• **Problem details**
Output only the span of lines that begins at the line containing "Productos (686, 32)" and ends at the last line of the data, both included, exactly as they appear.

#### Data listing

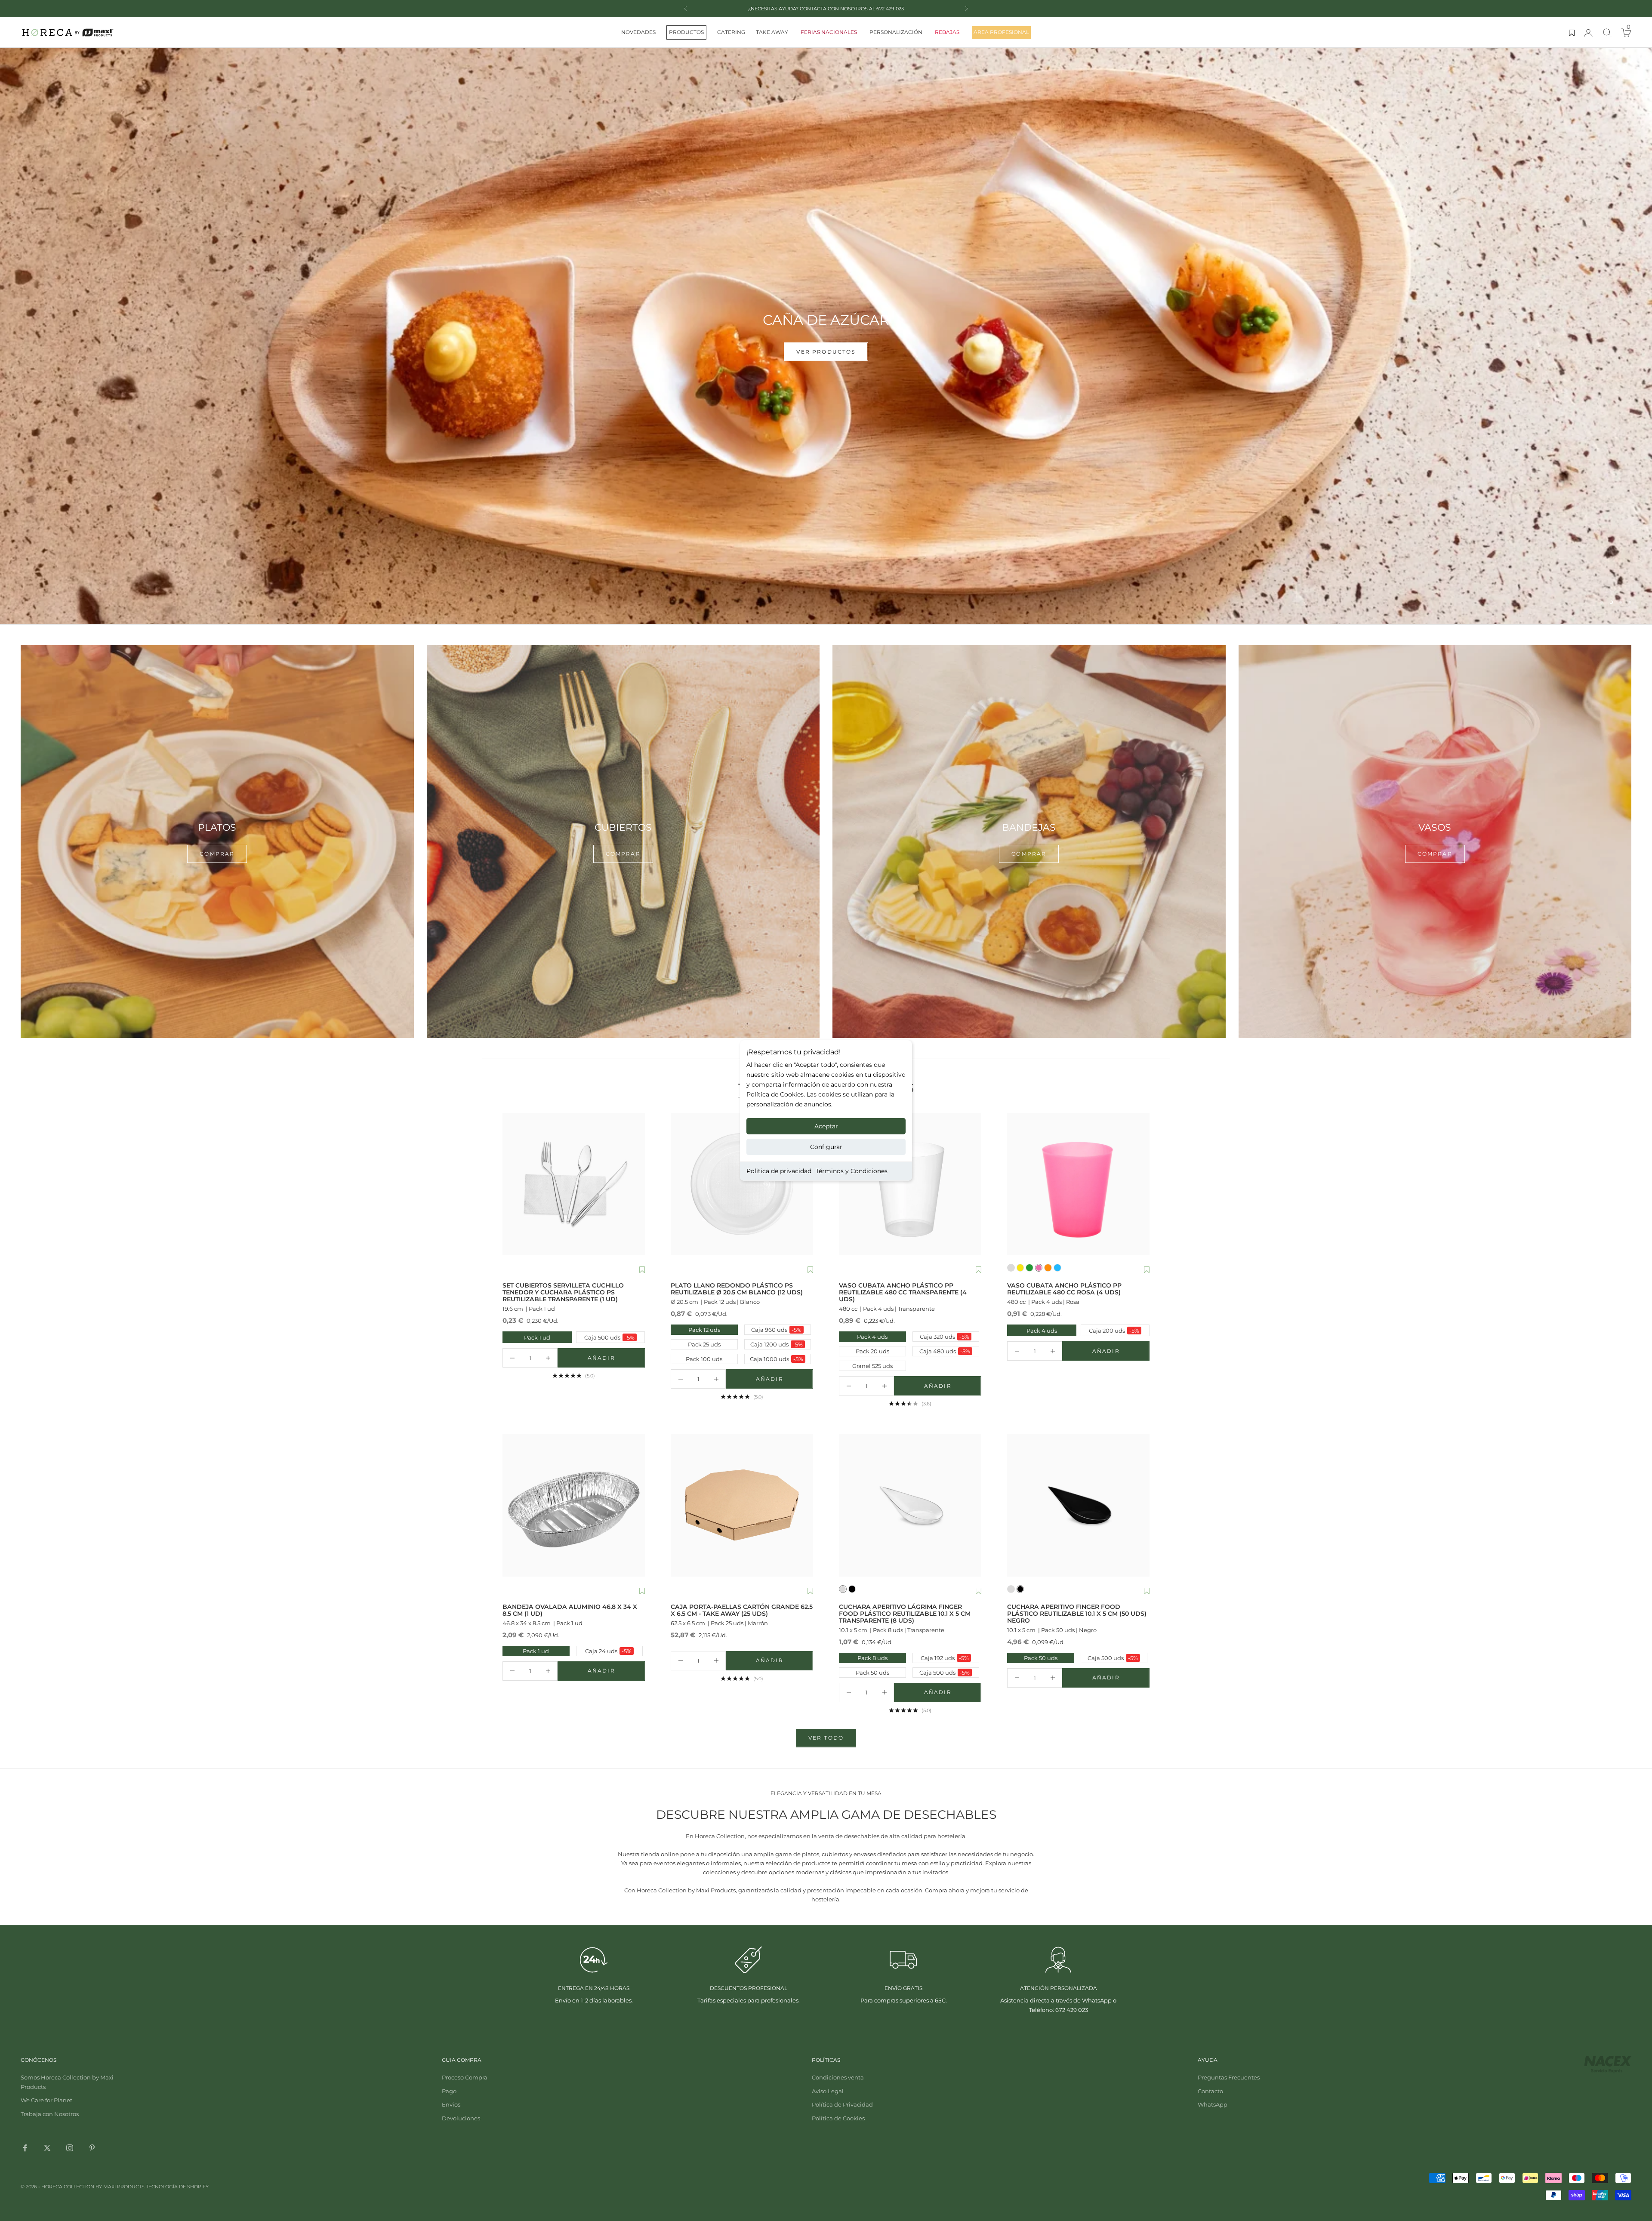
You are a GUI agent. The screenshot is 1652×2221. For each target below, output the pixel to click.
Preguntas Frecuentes (1229, 2077)
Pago (449, 2091)
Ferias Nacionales (829, 32)
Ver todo (826, 1737)
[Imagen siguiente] (636, 1184)
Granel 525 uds (872, 1365)
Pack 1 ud (527, 1337)
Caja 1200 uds (776, 1344)
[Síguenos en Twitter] (47, 2148)
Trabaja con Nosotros (50, 2113)
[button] (642, 1270)
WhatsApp (1212, 2104)
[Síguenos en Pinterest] (92, 2148)
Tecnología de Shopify (177, 2187)
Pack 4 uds (872, 1336)
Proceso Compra (464, 2077)
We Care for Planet (46, 2100)
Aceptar (826, 1126)
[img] (826, 336)
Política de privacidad (778, 1171)
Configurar (826, 1147)
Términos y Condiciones (852, 1171)
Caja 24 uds (608, 1651)
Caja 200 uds (1110, 1330)
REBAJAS (947, 32)
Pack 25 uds (704, 1344)
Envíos (451, 2104)
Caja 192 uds (945, 1657)
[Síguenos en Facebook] (25, 2148)
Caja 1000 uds (776, 1358)
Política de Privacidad (842, 2104)
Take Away (772, 32)
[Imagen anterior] (511, 1184)
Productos (686, 32)
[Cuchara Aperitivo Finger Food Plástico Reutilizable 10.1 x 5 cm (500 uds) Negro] (1078, 1505)
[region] (826, 336)
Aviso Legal (828, 2091)
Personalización (895, 32)
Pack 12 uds (704, 1329)
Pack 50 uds (872, 1672)
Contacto (1210, 2091)
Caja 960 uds (776, 1329)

########

• **Written response**
Productos (686, 32)
[Cuchara Aperitivo Finger Food Plástico Reutilizable 10.1 x 5 cm (500 uds) Negro] (1078, 1505)
[region] (826, 336)
Aviso Legal (828, 2091)
Personalización (895, 32)
Pack 12 uds (704, 1329)
Pack 50 uds (872, 1672)
Contacto (1210, 2091)
Caja 960 uds (776, 1329)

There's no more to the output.